Profetas da periferia

Me perguntaram o que eu achava da redução da maioridade penal.

Eu nem gosto de tocar nesse assunto, sabe? Não faz bem pra minha saúde falar sobre a prisão no geral, muito menos a prisão de crianças.

Certo dia numa conversa de bar, um poeta me disse “O que a polícia faz é o contrário do que a gente faz”. Esse pensamento pra mim foi bastante intenso. Vejo cada vez mais saraus, cada vez mais slams, cada vez mais arte e cultura da periferia salvando jovens, salvando vidas. Salvam das drogas, salvam do crime, salvam da polícia, salvam do estado, é verdade. Mas, principalmente, salvam de nós mesmos. Do monstro que é criado dentro de nós, da indiferença que o sistema cultiva em nossos corações e da alienação que a mídia planta em nossas mentes.

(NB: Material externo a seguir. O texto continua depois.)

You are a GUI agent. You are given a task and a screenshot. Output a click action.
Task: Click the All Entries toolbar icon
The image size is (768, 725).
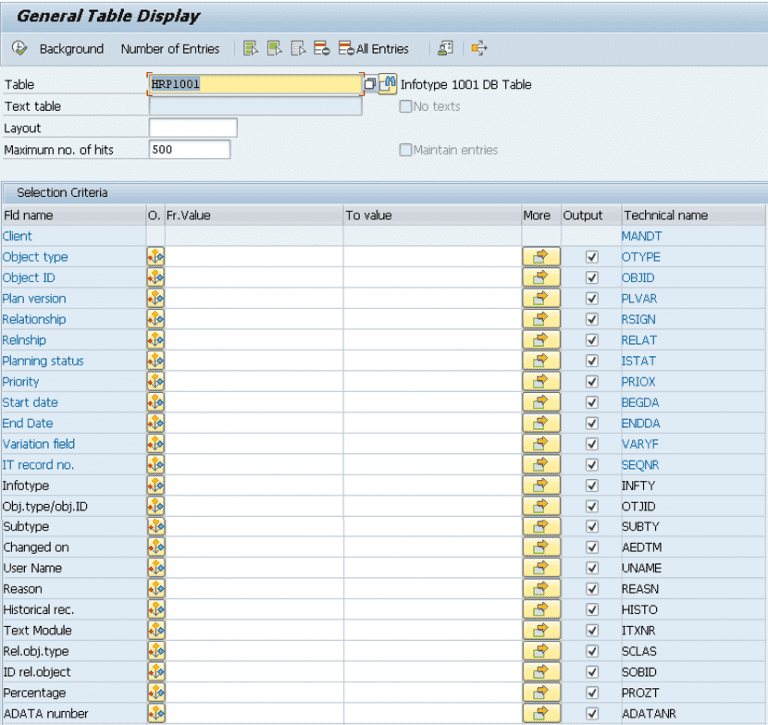pyautogui.click(x=374, y=48)
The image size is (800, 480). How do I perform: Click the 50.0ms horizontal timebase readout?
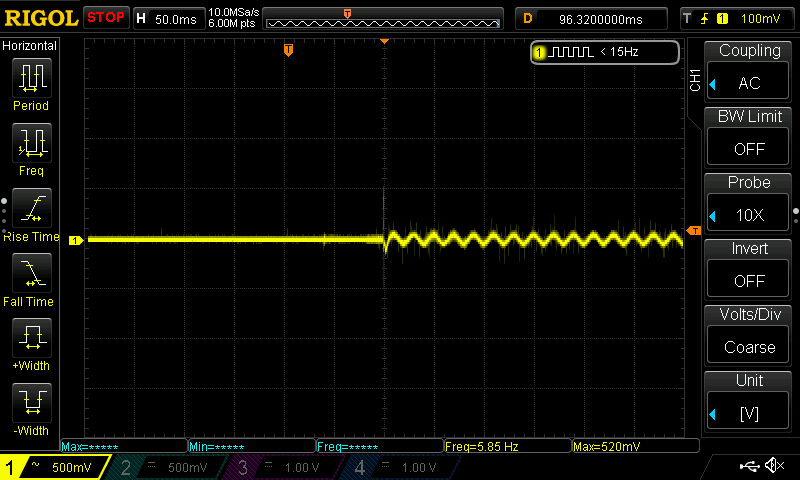[x=169, y=18]
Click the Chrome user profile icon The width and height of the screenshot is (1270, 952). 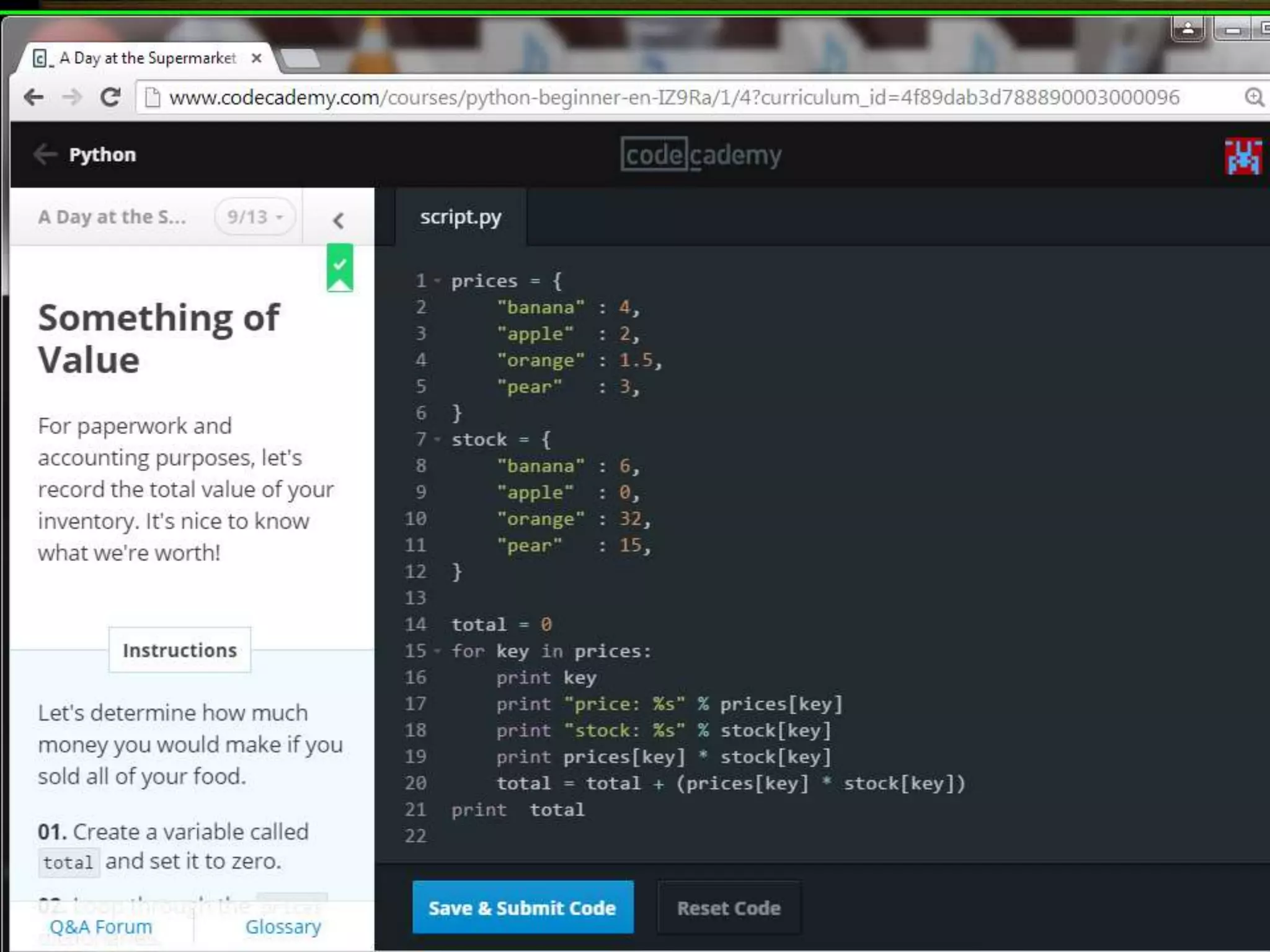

Eu não consigo descrever o sentimento que é poder colar num Slam ou num Sarau em São Miguel, bairro onde nasci e cresci, e ver ali, as pessoas do próprio bairro, vizinhos, construindo coisas tão grandiosas. Descrever o sentimento de chegar nos eventos musicais em praças e ver artistas tão incríveis, que moram ali, que vivem ali. É sentimento demais, aprendizado demais.

Acredito que os maiores talentos que eu tive o prazer de conhecer não estão na televisão ou nos grandes circuitos de arte. Eles e elas estão ali, bem na minha frente. Sabe o que é poder trocar ideia direto com os artistas que você admira? Mais ainda, poder trabalhar junto com alguns deles, fazer parte da trajetória? Sensação indescritível.

Então, quando me perguntam o que eu acho da redução da maioridade penal, eu simplesmente não consigo responder. Na minha realidade, na minha experiência, não existe medida mais absurda do que essa, e é impensável para mim que alguém realmente acredite que isso resolverá alguma coisa – qualquer coisa. Por isso, não posso levar a sério uma pergunta dessas. Tantos jovens que eu conheço, de 16 anos ou menos, que me ensinaram tanta coisa por meio de letras, poesias, músicas… Jovens que se enquadram exatamente no perfil a quem se destinam as cadeias: pretos, pobres, da periferia. E humanos, talvez os humanos mais humanos com os quais me deparei.

Paro. Respiro. Penso. Lembro de vários poetas nos saraus e vejo que as expressões e falas* que usam cada vez mais se tornam reais.

O ladrão de infância e a mente no escuro da criança, que vira mão de obra por poucos reais.

Os maestros formados, diplomados, bem vestidos e os oprimidos que nunca calaram-se, mas também não foram ouvidos.

A ironia da cidade cinza e a coragem de quem não quer se apegar ao chão.

As mães asseando o chão com suas lágrimas de pureza e as crianças se tornando adultos em miniatura…

O poeta fala o que vê, o que sente. Mas às vezes parece que os poetas da periferia não fazem bem poesia, mas profecias.

Me contento em saber, que, se isso for verdade, existe um futuro, mesmo que ainda distante, que será muito, mas muito melhor do que esse hoje e do que esse próximo.

É isso que nos motiva e dá força para não parar de lutar.

 

* Expressões retiradas de poemas de Andrio Candido, Lucas Afonso, Bê O, Ni Brisant, Rafael Carnevalli  e Victor Rodrigues.